I took the girls home with me and talked to them in the dark. They spoke back to me in candid whispers. I concocted kid stories suffused with social-class struggle and love-c
onquers-all elation. My girls were never standard pretty or comely in prescribed ways. I was always looking for the physical flaw or distinction that marked gravity. I looked in window after window at face after face. I was looking for one face. There can be only one. Thus she will be me and she will be THE OTHER.
“The Other”: My real self made whole by an image. My hurt salved by a loving female touch.
Voyeur. Pious Protestant boy. Fatuous seeker.
It played out aaaaall in my head.
I took the girls home. Their mothers found me and pushed me into walls, threw me down and had me. Their hunger was my hunger expressed through their haunted aggression. They squeezed my face. Their hands hurt me. Our mouths clashed. Our teeth scraped. Our nakedness was blurred by a shutter stop inside me. I was frail and unequal to their bounty. It scared me then. The roughness unhinged me. The absence of a narrative line left me weightless. I didn’t know what it meant then. I’ll ascribe meaning now. They wanted me because I sensed who they were and went at them with that raging instinct. A dead woman fed me the knowledge. They were indistinguishable and each and every one unique. My moral intent was gender-wide and paid for in blood—frail boy bound credible and ghastly deep.

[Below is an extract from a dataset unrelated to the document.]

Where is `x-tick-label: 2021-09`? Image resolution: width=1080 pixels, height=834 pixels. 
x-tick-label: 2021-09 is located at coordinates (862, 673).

Women were everywhere and nowhere. My dad hid his girlfriends. Our dog-shit dive deterred assignations there. I overheard his “Hey, baby” calls and inferred fuck-pad dates. He had no family. Jean Hilliker’s kin were back in Whipdick, Wisconsin. I went to school and church because I had to and because there were women there. It got me out of the dog den and into the fresh air. Human interaction momentarily rewired my fantasy life. I was forced to sit, listen and talk. Matriculation led me to second-rung obsessions. American history and classical music started tearing through me. They were subsidiary fixations. They momentarily fogged my all-women mind-set.
I co-opted them fast. My woman-savior tales took on verisimilitude and topical oomph. Beethoven wrote me scores. Our rhapsodies out-juiced the Ninth Symphony and the late string quartets.